Leave out the images and output the records word for word.

====== Listed entries ======

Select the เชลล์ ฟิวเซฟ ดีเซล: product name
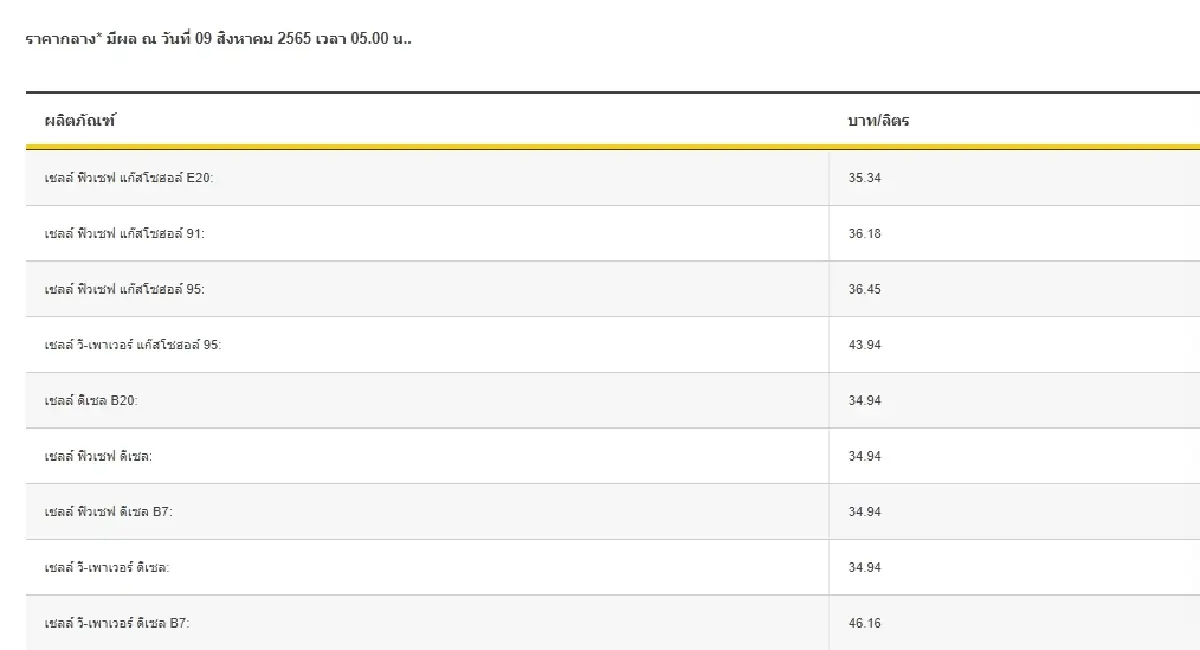 98,456
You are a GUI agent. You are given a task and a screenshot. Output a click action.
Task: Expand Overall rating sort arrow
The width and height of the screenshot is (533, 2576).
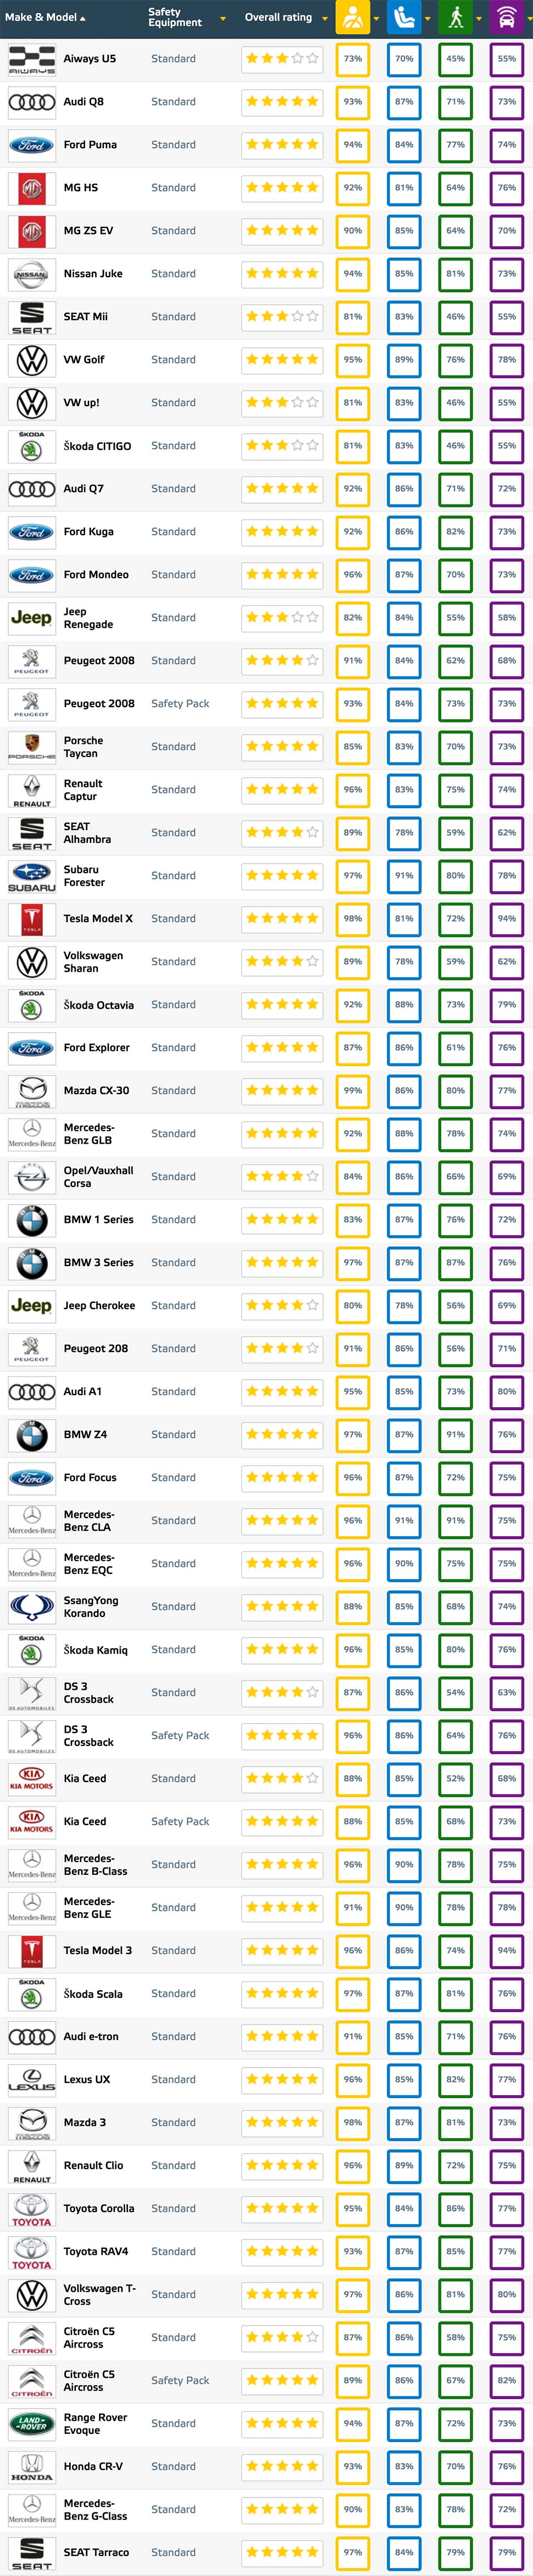point(324,18)
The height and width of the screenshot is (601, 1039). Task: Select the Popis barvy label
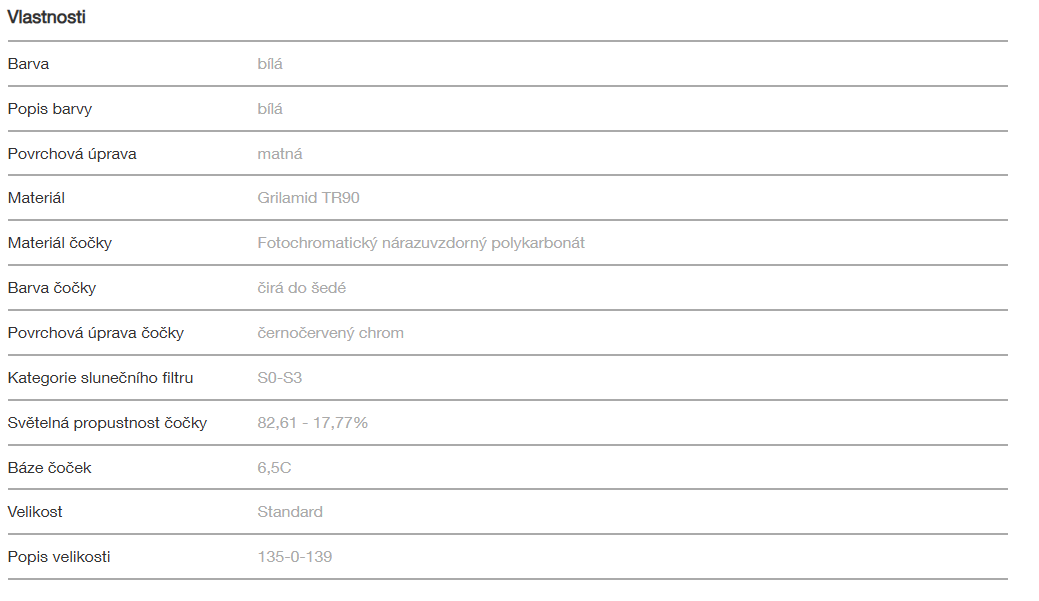(x=49, y=109)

======

- [Written response]:
Select the เชลล์ ฟิวเซฟ ดีเซล: product name
 98,456
You are a GUI agent. You are given a task and a screenshot. Output a click action.
Task: Expand Overall rating sort arrow
The width and height of the screenshot is (533, 2576).
point(324,18)
The height and width of the screenshot is (601, 1039). Task: Select the Popis barvy label
(x=49, y=109)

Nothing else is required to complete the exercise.